Work instruction:
Go through the listing beneath this task and return every line that carries the string "Site".

Material shown section start

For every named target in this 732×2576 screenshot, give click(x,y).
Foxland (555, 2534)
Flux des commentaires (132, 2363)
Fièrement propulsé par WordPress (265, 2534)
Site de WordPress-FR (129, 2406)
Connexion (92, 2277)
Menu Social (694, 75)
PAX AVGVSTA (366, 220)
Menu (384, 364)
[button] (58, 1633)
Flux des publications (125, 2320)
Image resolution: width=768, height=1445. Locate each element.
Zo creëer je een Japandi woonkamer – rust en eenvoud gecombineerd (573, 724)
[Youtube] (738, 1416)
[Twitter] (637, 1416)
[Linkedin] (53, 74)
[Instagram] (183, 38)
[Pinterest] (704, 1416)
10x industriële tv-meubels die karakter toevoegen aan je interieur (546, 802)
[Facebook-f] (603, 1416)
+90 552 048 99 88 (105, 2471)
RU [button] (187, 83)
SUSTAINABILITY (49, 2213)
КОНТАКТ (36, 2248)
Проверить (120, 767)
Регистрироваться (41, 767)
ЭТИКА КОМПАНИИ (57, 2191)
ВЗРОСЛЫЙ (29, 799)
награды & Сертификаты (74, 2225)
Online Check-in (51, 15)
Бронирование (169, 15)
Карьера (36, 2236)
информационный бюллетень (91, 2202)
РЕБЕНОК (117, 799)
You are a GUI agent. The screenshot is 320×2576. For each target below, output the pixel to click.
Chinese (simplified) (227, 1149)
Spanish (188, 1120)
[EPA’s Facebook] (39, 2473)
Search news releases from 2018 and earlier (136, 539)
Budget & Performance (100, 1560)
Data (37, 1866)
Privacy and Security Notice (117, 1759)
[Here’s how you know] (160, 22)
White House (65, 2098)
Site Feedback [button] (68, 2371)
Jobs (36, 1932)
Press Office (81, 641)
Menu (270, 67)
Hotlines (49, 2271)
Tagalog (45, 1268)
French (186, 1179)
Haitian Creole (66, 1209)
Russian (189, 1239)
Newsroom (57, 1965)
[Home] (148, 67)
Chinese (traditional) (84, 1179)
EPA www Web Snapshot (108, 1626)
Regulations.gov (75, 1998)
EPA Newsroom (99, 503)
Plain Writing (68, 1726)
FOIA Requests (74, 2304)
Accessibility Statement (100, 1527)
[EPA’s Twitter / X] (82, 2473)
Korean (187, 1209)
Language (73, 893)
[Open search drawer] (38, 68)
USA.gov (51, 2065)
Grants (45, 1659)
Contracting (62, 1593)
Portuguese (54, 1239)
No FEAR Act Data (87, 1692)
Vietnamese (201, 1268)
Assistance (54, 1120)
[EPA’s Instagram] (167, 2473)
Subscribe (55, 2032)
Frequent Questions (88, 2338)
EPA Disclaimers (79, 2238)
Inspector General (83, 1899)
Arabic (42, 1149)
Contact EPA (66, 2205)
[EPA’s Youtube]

Material shown section end

Worked solution:
Site de WordPress-FR (129, 2406)
Site Feedback [button] (68, 2371)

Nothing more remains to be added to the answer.